DOCUMENT TEXT >>
[start]
For the first half of my life, my only real friends were children who were also raised in GKGW. I was homeschooled along with a set of families who all also followed the program. The moms would have weekly meetups where they would go through the workbooks as the kids played. This insularity was important - a big part of GKGW was making sure your kids didn’t have exposure to corrupting influences.
I went many years without ever witnessing a child being whiny or upset at an adult, besides occasional shocking instances of seeing stranger children throw tantrums in grocery stores. We weren’t allowed to watch media which depicted children being dissatisfied with adults, so this meant no Land Before Time or Arthur or Wild Thornberries or Rugrats, which I hear all featured at least one ‘bratty’ character. We watched some morally inoffensive modern shows like Spongebob, but also a lot of shows from the 50’s and 60’s, the ‘ideal’ era. I grew up on I Love Lucy, Gilligan’s Island, Looney Tunes, I Dream of Jeannie, Green Acres, Bonanza, etc. I remember I Love Lucy being an edgy show in our house because of the disrespect that Lucy showed to Ricky.
We had TV Guardian installed on the television, which muted or entirely deleted scenes that might contain inappropriate content - often without it being obvious. I lived a long time thinking Jack and Rose never had sex in the Titanic. My parents were very cautious about our exposure to non-GKGW children; we were allowed to play with a neighbor kid, but with cautious supervision. Once my out-of-town cousin came over for a sleepover, but she told me a joke that involved mentioning a ‘willie’. I didn’t know what penises were, but I knew it was supposed to be edgy, so I reported this to my mom the next day. She promptly banned me from ever being alone with that cousin again.
I didn’t know anything about sex, or genitalia. We weren’t allowed to touch our genitals (ew, gross, unclean, don’t let your hands go near there), so I didn’t know I had a vagina until I was ten, when my mom sat me down one day and told me. She didn’t want me to panic when I started bleeding. I remember it vividly; having someone solemnly inform you that you have another orifice you didn’t know about is not really something you forget.
[end]
DATASET RECORDS >>
[start]
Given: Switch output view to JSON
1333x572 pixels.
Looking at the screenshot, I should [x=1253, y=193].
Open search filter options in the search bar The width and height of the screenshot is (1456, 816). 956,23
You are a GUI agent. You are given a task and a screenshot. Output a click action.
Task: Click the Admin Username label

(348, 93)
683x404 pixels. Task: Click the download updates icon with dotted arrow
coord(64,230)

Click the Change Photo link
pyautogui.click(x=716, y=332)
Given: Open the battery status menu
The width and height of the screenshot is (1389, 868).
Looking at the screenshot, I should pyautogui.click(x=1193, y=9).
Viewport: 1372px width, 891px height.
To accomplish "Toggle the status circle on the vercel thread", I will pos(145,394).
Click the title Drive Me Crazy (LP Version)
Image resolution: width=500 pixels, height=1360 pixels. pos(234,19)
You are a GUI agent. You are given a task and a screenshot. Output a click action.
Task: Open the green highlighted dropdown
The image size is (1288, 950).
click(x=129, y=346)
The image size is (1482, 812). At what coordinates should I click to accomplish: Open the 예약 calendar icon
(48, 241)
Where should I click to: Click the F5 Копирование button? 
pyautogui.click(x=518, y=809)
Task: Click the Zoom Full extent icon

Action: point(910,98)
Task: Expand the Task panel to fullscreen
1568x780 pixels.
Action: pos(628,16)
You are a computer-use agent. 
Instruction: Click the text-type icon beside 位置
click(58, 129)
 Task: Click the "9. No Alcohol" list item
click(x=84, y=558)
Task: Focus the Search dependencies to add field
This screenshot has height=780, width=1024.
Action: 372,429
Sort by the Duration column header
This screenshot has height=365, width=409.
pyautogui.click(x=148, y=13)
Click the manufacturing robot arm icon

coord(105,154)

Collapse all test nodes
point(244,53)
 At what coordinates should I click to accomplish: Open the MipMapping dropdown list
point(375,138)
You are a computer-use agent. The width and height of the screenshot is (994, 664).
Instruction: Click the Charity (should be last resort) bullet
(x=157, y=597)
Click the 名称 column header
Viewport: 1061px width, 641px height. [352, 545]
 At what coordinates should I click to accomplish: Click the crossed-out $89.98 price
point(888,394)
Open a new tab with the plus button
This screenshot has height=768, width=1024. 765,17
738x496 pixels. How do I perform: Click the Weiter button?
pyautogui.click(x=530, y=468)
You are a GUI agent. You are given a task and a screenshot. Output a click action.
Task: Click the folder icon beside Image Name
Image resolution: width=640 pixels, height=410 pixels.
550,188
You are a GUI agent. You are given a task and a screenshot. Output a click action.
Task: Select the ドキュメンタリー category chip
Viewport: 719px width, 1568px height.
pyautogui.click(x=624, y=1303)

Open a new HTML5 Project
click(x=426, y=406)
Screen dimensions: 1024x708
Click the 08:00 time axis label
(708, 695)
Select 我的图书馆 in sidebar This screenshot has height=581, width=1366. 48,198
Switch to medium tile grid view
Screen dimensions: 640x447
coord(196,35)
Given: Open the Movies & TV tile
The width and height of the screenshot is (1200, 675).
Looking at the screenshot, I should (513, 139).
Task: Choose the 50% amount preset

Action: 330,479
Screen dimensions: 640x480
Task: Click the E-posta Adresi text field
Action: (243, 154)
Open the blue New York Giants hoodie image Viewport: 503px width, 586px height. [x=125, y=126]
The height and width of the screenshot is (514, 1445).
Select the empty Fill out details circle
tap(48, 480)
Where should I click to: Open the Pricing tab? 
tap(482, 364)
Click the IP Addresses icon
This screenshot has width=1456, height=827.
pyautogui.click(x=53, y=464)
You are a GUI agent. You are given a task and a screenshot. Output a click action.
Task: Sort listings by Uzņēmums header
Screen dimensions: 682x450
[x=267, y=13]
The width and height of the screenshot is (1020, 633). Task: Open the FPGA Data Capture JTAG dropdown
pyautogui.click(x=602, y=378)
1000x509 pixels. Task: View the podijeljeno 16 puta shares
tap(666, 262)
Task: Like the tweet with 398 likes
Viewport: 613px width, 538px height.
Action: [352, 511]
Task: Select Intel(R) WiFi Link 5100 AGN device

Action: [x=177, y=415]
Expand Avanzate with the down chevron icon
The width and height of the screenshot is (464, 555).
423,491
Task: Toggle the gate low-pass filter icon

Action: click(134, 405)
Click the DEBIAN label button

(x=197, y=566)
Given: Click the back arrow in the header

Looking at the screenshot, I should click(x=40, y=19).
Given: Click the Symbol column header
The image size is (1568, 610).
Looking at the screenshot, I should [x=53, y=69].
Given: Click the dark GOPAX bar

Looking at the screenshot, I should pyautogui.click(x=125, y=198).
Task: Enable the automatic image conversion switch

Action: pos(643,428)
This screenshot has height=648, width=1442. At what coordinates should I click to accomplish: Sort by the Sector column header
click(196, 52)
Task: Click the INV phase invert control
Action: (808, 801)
[end]
REQUIREMENTS >>
**A)** Repeat everything in the listing from the line containing "Task: Expand the Task panel to fullscreen" down to the line containing "Action: (243, 154)", and only those lines.
**B)** Continue the account of growing up in the GKGW program from the point where it stops.

ANSWERS >>
**A)**
Task: Expand the Task panel to fullscreen
1568x780 pixels.
Action: pos(628,16)
You are a computer-use agent. 
Instruction: Click the text-type icon beside 位置
click(58, 129)
 Task: Click the "9. No Alcohol" list item
click(x=84, y=558)
Task: Focus the Search dependencies to add field
This screenshot has height=780, width=1024.
Action: 372,429
Sort by the Duration column header
This screenshot has height=365, width=409.
pyautogui.click(x=148, y=13)
Click the manufacturing robot arm icon

coord(105,154)

Collapse all test nodes
point(244,53)
 At what coordinates should I click to accomplish: Open the MipMapping dropdown list
point(375,138)
You are a computer-use agent. The width and height of the screenshot is (994, 664).
Instruction: Click the Charity (should be last resort) bullet
(x=157, y=597)
Click the 名称 column header
Viewport: 1061px width, 641px height. [352, 545]
 At what coordinates should I click to accomplish: Click the crossed-out $89.98 price
point(888,394)
Open a new tab with the plus button
This screenshot has height=768, width=1024. 765,17
738x496 pixels. How do I perform: Click the Weiter button?
pyautogui.click(x=530, y=468)
You are a GUI agent. You are given a task and a screenshot. Output a click action.
Task: Click the folder icon beside Image Name
Image resolution: width=640 pixels, height=410 pixels.
550,188
You are a GUI agent. You are given a task and a screenshot. Output a click action.
Task: Select the ドキュメンタリー category chip
Viewport: 719px width, 1568px height.
pyautogui.click(x=624, y=1303)

Open a new HTML5 Project
click(x=426, y=406)
Screen dimensions: 1024x708
Click the 08:00 time axis label
(708, 695)
Select 我的图书馆 in sidebar This screenshot has height=581, width=1366. 48,198
Switch to medium tile grid view
Screen dimensions: 640x447
coord(196,35)
Given: Open the Movies & TV tile
The width and height of the screenshot is (1200, 675).
Looking at the screenshot, I should (513, 139).
Task: Choose the 50% amount preset

Action: 330,479
Screen dimensions: 640x480
Task: Click the E-posta Adresi text field
Action: (243, 154)

**B)**
Sheltering us from the outside world was vital. Growing Kids God’s Way was introducing a revolutionary, godly way of being, and that required careful cultivation.
In GKGW, childrearing was about parent-centered parenting, not child-centered parenting. Children are new guests to an established home, and should be expected to adjust without disruption to the house. In the secular world, parents would upheave their lives for children. We saw this as ridiculous and damaging to the child. The top priority in a family should be the relationship between a husband and wife, and the rest is secondary. After all - children are born sinners (we were Calvinists), and will try to exert defiance and control over their parents, starting even as infants. Your job as parents is to guide them into holiness.
For example, babies are selfish and want to nurse whenever they are hungry, without a care for your wellbeing. They will wake you up in the middle of the night, wanting to be fed. This is bad and you should stop it, for parents are “not to be in bondage to the needs of their baby”. The Ezzos taught that you should refrain from cuddling, soothing, or rocking your child to sleep, starting shortly after birth. No pacifiers. When it’s night time, you simply put the child down in a different room, ignore their crying, and go to sleep. You should feed them on a schedule at the parents’ convenience, and do not deviate from this schedule to placate your baby; that would train them that the parents are the child’s servants. They say by eight weeks, the child should learn that crying accomplishes nothing, and will stop crying when you put them down to sleep.
My parents raved about this. “I got plenty of sleep,” my mom said. “I got my wife back,” my dad would say.
The program recommended starting physical punishment of infants early, typically by gently slapping their arms until the baby started crying. If you put the baby in a high chair and it flung food off, or refused to eat, or banged implements around, you should slap them so they would learn that this is inappropriate behavior. You should teach your infants sign language so they can communicate what they want! I learned the sign for ‘more’, but also ‘please’ and ‘thank you’, which were of course required; if I - a pre-speech infant - did not sign ‘please’ after ‘more’, this might warrant punishment.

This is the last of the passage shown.